Perwakilan Pemprov Tolak Ikut Serta

Masyarakat Segera Gugat SK RTRWP Riau

Masyarakat Segera Gugat SK RTRWP Riau

PEKANBARU (RIAUMANDIRI.co) - Surat Keputusan Menteri Lingkungan Hidup dan Kehutanan Nomor Nomor 673, 678 Tahun 2014 dan 314 Tahun 2016, tentang Rencana Tata Ruang Wilayah Provinsi Riau, dinilai merugikan masyarakat Riau. Masyarakat Pasalnya, masih banyak desa dan pemukiman masyarakat, yang dinyatakan masuk dalam wilayah hutan.

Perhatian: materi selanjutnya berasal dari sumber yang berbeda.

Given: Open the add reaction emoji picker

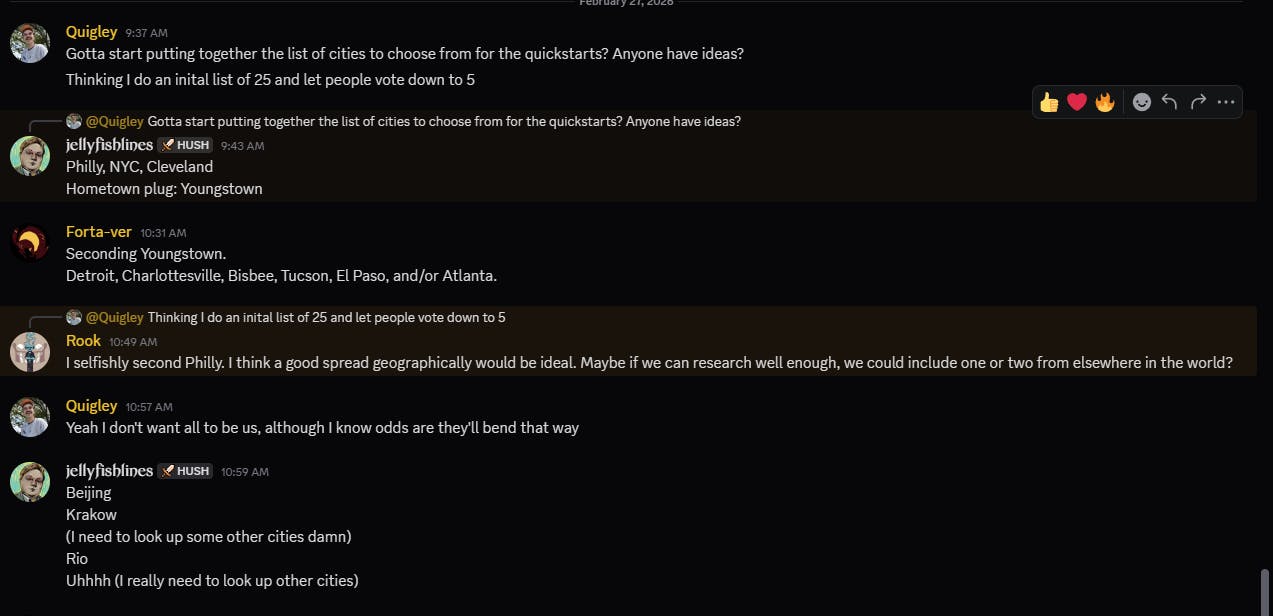Looking at the screenshot, I should (x=1141, y=102).
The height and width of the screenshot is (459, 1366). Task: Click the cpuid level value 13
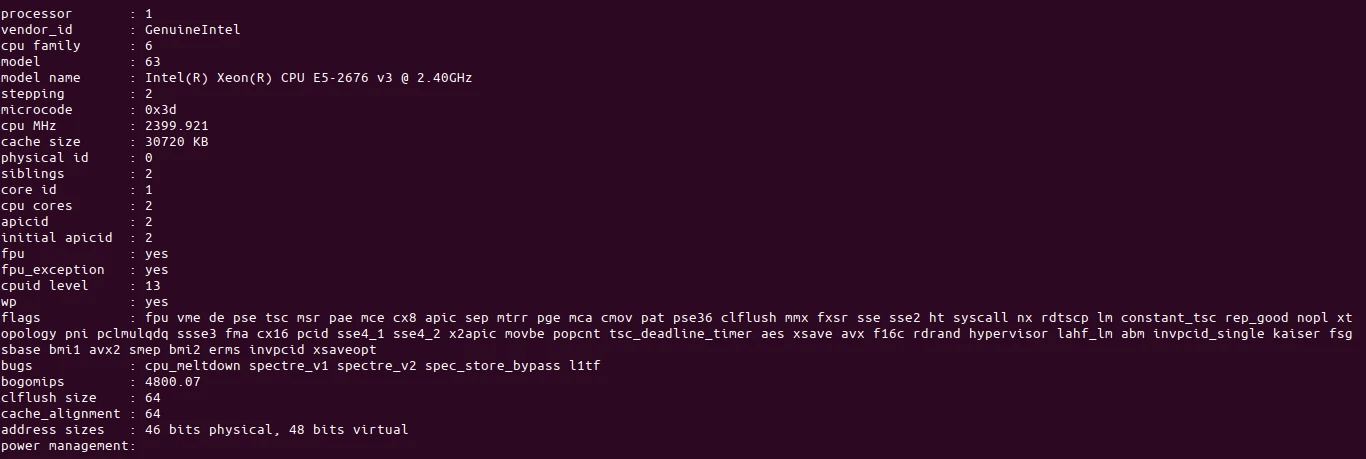coord(152,286)
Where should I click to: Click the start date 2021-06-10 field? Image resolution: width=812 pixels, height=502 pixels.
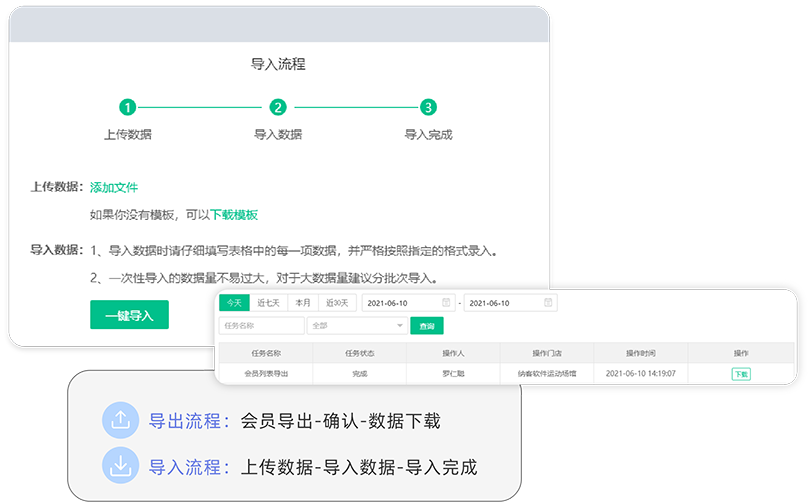[x=398, y=303]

Terkait hal itu, sejumlah komponen masyarakat Riau akan mengajukan gugatan berupa Class Action kepada pihak terkait. Namun, Pemprov Riau menolak ikut serta dalam rencana tersebut.

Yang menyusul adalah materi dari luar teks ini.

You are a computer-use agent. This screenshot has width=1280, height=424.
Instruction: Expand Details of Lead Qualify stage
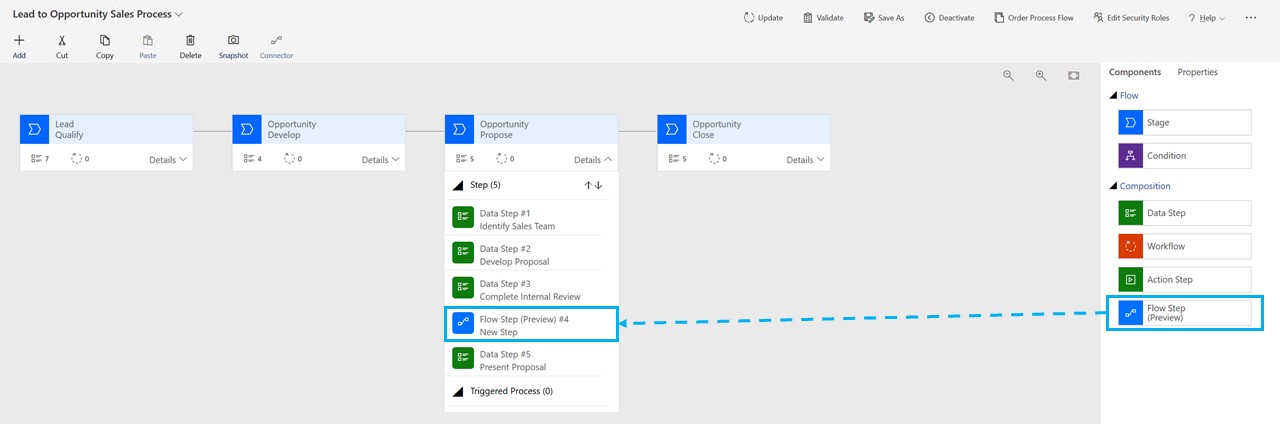(x=168, y=160)
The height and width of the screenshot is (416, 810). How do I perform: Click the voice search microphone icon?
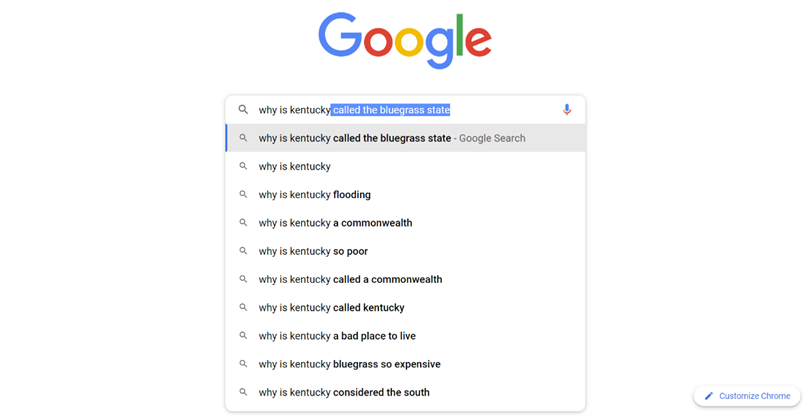567,110
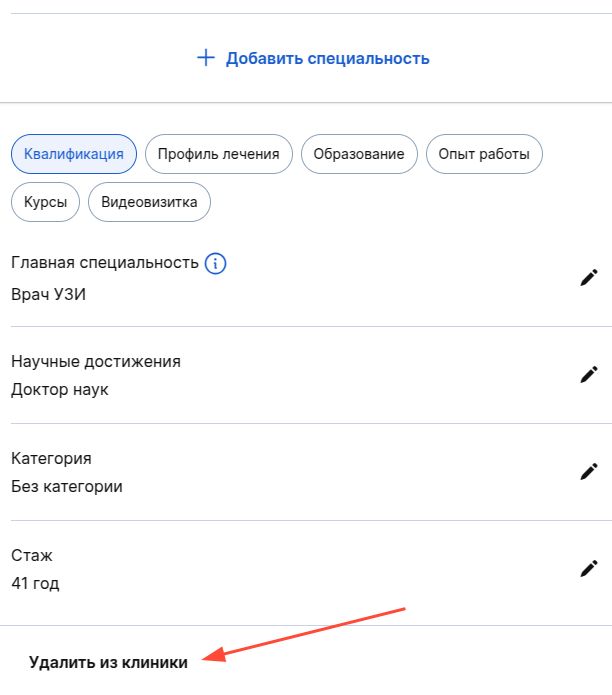
Task: Edit Главная специальность with the pencil icon
Action: click(x=589, y=278)
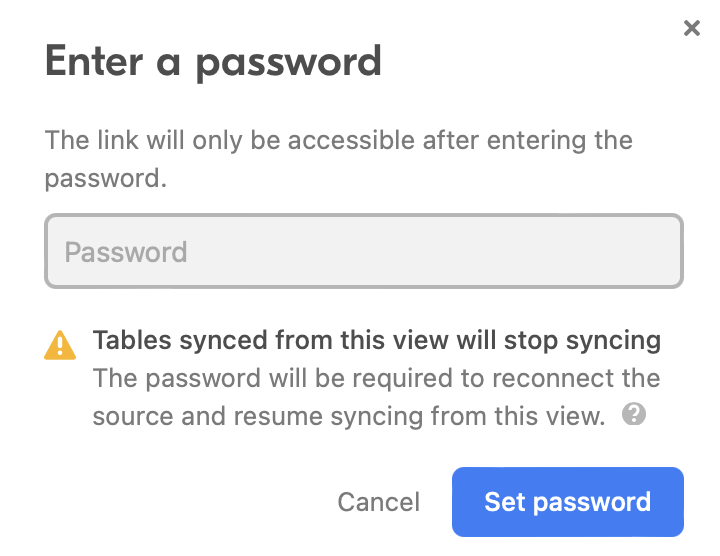Click the "source and resume syncing" line
Screen dimensions: 720x556
[349, 416]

Rencana untuk mengajukan gugatan tersebut, dirumuskan saat Diskusi Publik yang ditaja BEM Fakultas Ilmu Sosial dan Politik (Fisip) Universitas Islam Riau (UIR) bersama Pusat Informasi dan Jaringan Rakyat (Pijar) Melayu, di auditorium Soeman HS, Kampus UIR Pekanbaru, Rabu (5/10).

Tampil sebagai pembicara antara lain, Kepala Dinas Kehutanan Riau, Fadrizal Labay, Kadis Perkebunan Riau Muhibul Basyar, anggota Tim Terpadu RTRWP Riau Emrizal Pakis, Ketua Harian Lembaga Adat Melayu Riau Khairul Zainal, Ketua Gabungan Pengusaha Kelapa Sawit Indonesia Cabang Riau, Saut Sihombing, serta praktisi hukum Riau, Mayandri Suzarman, serta perwakilan Badan Perencanaan dan Pembangunan Daerah Riau.

Dalam kesempatan itu, Mayandri Suzarman mengatakan, dalam waktu dekat, masyarakat Riau akan mengajukan upaya hukum gugatan Class Action terhadap SK Menteri LHK Nomor 673, 678 Tahun 2014 dan 314 Tahun 2016, tentang RTRW Provinsi Riau.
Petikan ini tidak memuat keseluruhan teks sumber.